Render the listing as a Markdown table with the columns Row and Listing line. Cover only the lines from the one containing "The width and" through the end of the listing, including both ends, and leave out blank lines and the pictures.
-- start of PROVIDED MATERIAL --
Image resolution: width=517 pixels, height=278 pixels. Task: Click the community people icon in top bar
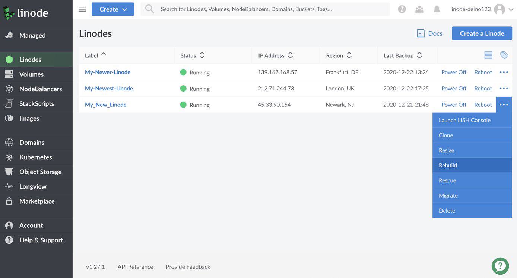[419, 8]
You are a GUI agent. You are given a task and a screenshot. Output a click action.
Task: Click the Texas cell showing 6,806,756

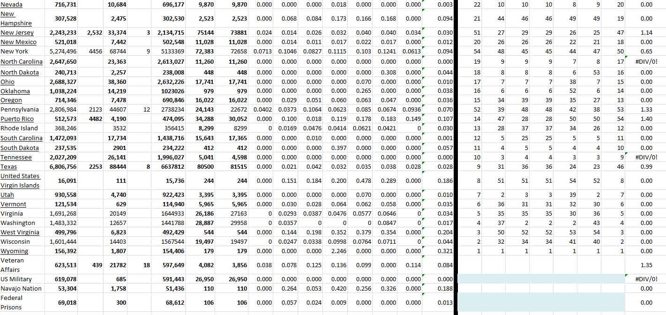tap(63, 167)
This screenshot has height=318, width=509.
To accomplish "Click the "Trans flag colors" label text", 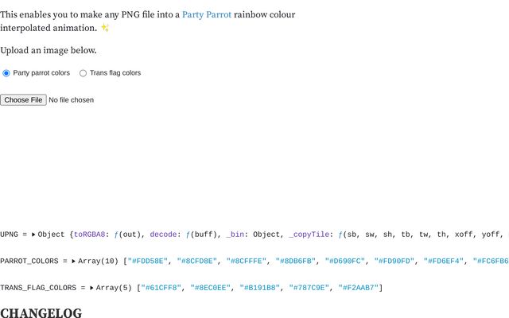I will coord(115,72).
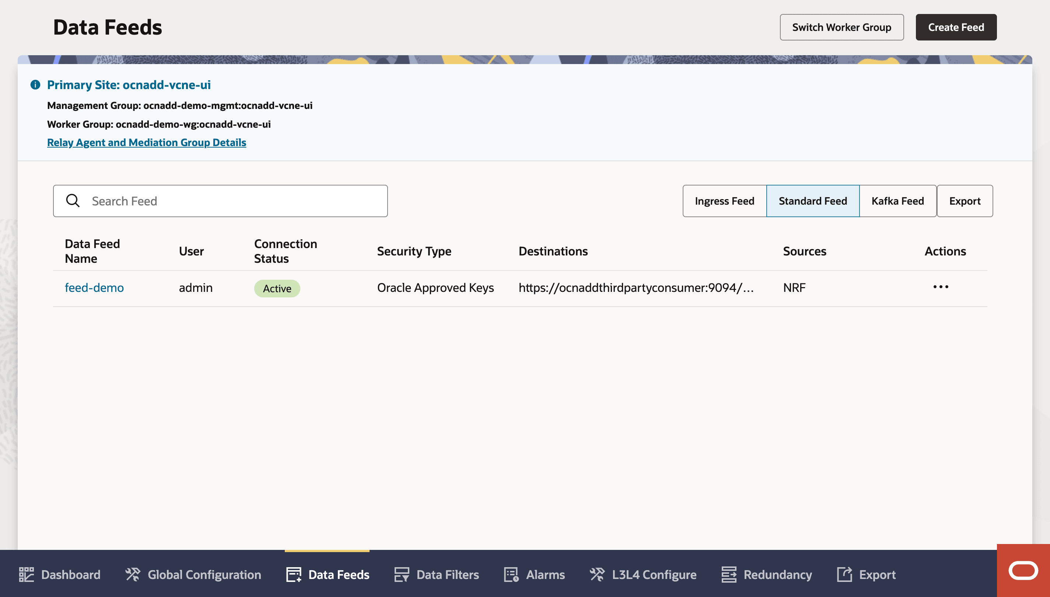
Task: Click the Data Filters icon
Action: point(402,574)
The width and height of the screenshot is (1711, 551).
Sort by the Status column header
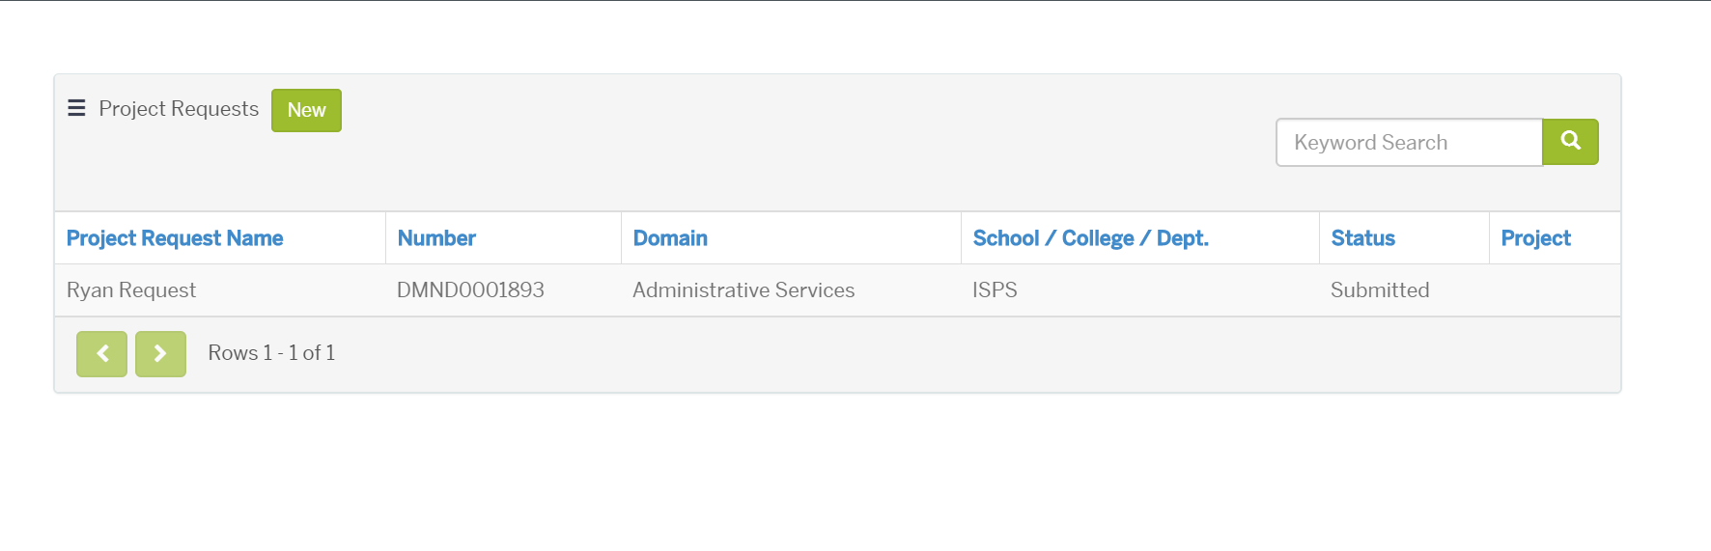tap(1362, 238)
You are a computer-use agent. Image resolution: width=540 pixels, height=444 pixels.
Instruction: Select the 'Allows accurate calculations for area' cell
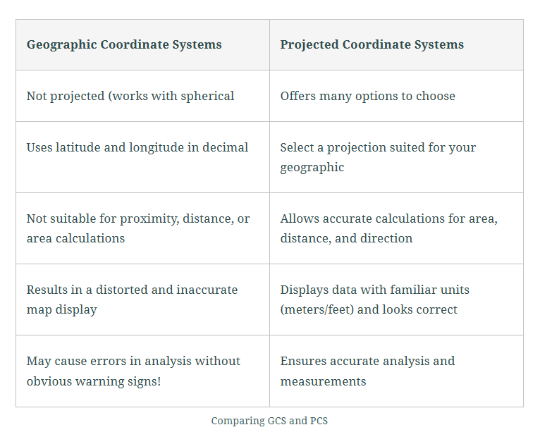388,218
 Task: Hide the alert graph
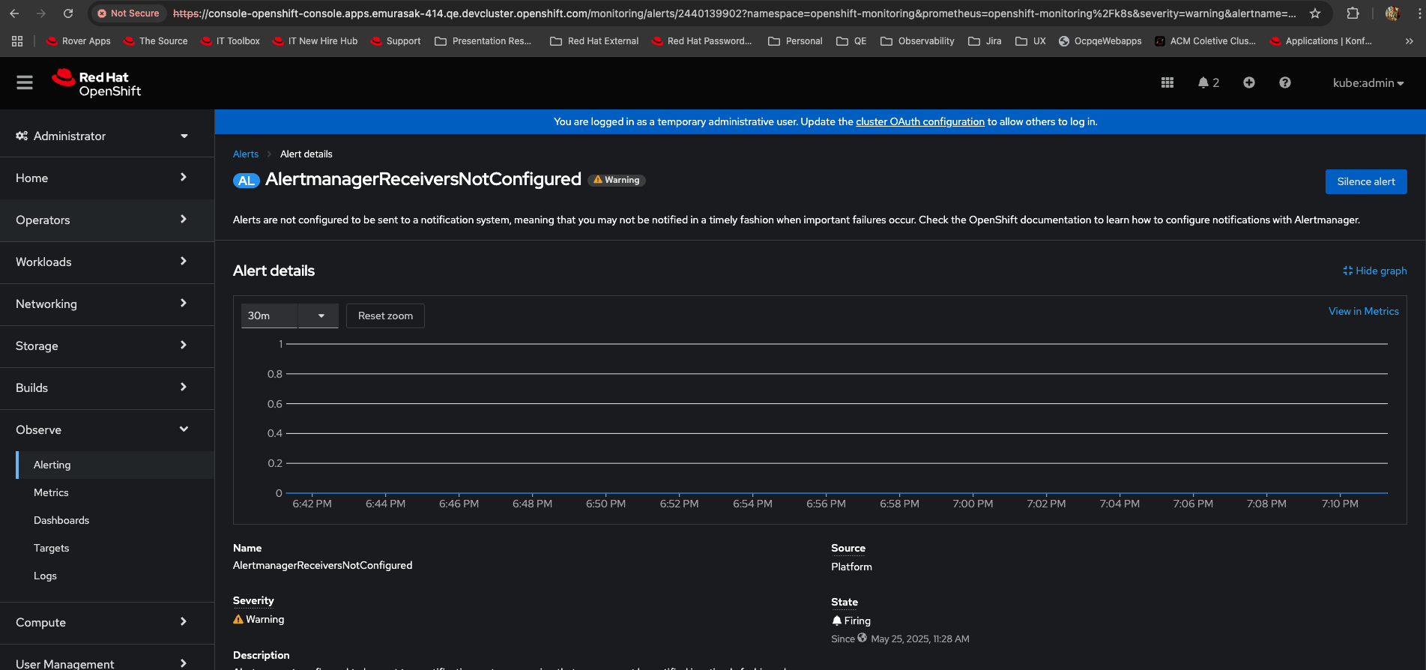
-- end of PROVIDED MATERIAL --
EXPECTED ANSWER —
| Row | Listing line |
|---|---|
| 1 | The width and height of the screenshot is (1711, 551). |
| 2 | Sort by the Status column header |
| 3 | tap(1362, 238) |
| 4 | You are a computer-use agent. Image resolution: width=540 pixels, height=444 pixels. |
| 5 | Instruction: Select the 'Allows accurate calculations for area' cell |
| 6 | 388,218 |
| 7 |  Task: Hide the alert graph |